Mortalities in male were 10, 20, 70, 90 and 100 % at 2200, 2900, 3700, 4800 and 6200 mg/kg bw, respectively. Restraint of growth was observed in each surviving mouse. The oral LD50 for eucalyptus oil was 3320 (2770-3980) mg/kg bw in male mice. The oral LD50 for eucalyptus oil is higher than 2000 mg/kg bw in mice therefore it is not classified according to the CLP Regulation (EC) N° (1272/2008).

 

vonSkramlik, 1959, RS, Rel. 4, WoE (Rat)

In an acute oral test, 5 rats per dose were administered a single oral dose of Eucalyptus oil diluted in physiological saline by gavage. The oral LD50 was 4400 mg/kg bw.

As the oral LD50 for eucalyptus oil is higher than 2000 mg/kg bw in rats therefore it is not classified according to the Annex VI to the CLP Regulation (EC) N° (1272/2008).

 

The two available studies were only poorly described but showed consistent results. Therefore a weight-of-evidence approach was followed for this endpoint.

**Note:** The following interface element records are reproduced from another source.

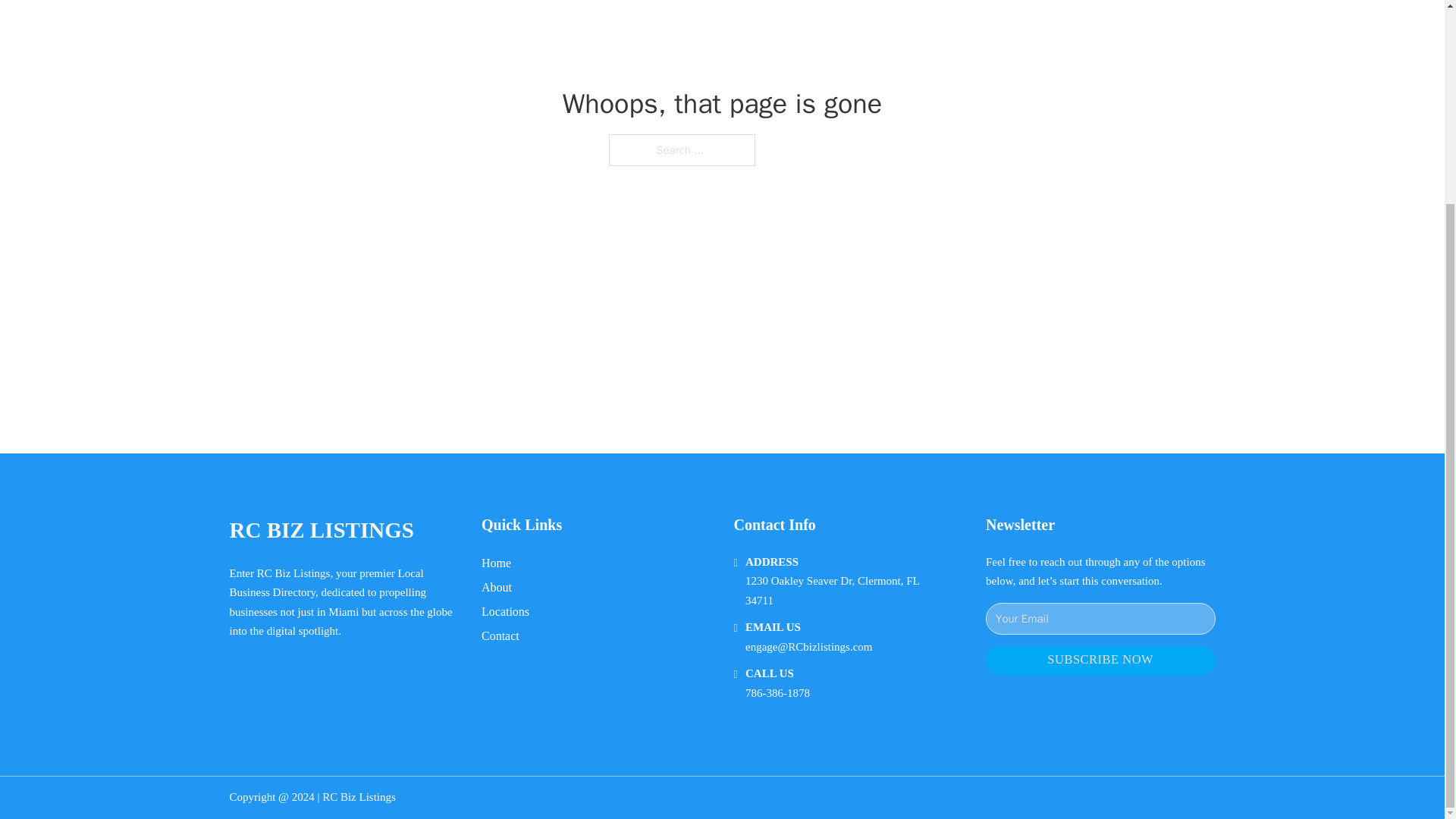
RC BIZ LISTINGS (320, 529)
SUBSCRIBE NOW (1100, 660)
786-386-1878 (777, 693)
Contact (500, 635)
Locations (505, 611)
Home (496, 562)
About (496, 587)
Given the description of an element on the screen output the (x, y) to click on. 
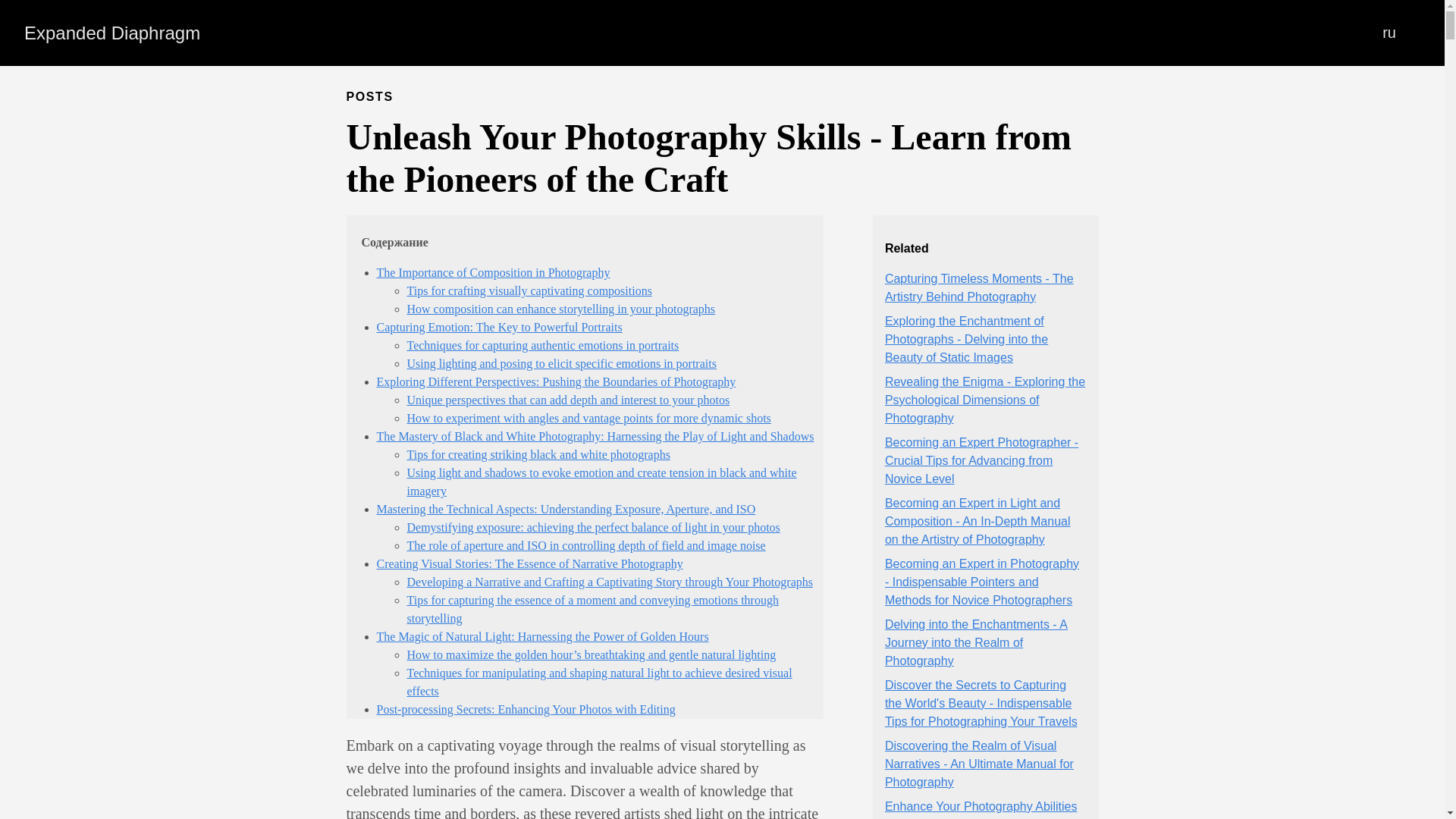
Expanded Diaphragm (112, 33)
Capturing Emotion: The Key to Powerful Portraits (498, 327)
How composition can enhance storytelling in your photographs (560, 308)
ru (1388, 32)
Tips for crafting visually captivating compositions (528, 290)
The Importance of Composition in Photography (492, 272)
Tips for creating striking black and white photographs (537, 454)
Capturing Timeless Moments - The Artistry Behind Photography (979, 287)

LD50 of 3320 mg/kg bw in mice and 4400 mg/kg bw in rats were reported by Oshumi and vonSkramlik, respectively. As a worst-case, the lowest LD50 value was selected as the key effect level for this endpoint.

 

Justification for classification or non-classification

Harmonized classification

The substance has no harmonized classification according to the Regulation (EC) No. 1272/2008.

 

Self classification:

Acute toxicity (Oral)

Based on an available study on mice, the oral LD50 for the registered substance was 3320 mg/kg bw. As this oral LD50 is higher than 2000 mg/kg bw, the registered substance is not classified according to the Annex VI to the CLP Regulation (EC) N° (1272/2008). No signal word or hazard statement is required.

 

Acute toxicity (Dermal)

No data available (not required for annex VII under REACH regulation).

 

Acute toxicity (Inhalation)

No data available (not required for annex VII under REACH regulation).

 

Specific target organ toxicity: single exposure (Oral)

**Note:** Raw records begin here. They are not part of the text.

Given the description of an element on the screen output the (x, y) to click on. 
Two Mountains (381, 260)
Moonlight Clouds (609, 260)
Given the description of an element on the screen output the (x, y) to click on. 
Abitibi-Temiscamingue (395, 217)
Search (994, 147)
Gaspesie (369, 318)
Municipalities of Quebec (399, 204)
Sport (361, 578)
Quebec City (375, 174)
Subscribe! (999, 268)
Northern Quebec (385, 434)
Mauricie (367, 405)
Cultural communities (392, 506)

The classification criteria according to the CLP and to the GHS as specific target organ toxicant (STOT) – single exposure, oral are not met since no reversible or irreversible adverse health effects were observed immediately or delayed after exposure and no effects were observed at the guidance value (oral).

No classification is required.

 

Specific target organ toxicity: single exposure (Dermal)

No data available.

 

Specific target organ toxicity: single exposure (Inhalation)

No data available.

 

Aspiration hazard

According to the typical concentrations, the registered substance has more than 10% of its constituents classified as Asp. Tox. 1 and should be classified as a Asp. Tox. 1 (H304: May be fatal if swallowed and enters airways) without further testing according to the rules for classification of mixtures of Regulation (EC) No 1272/2008.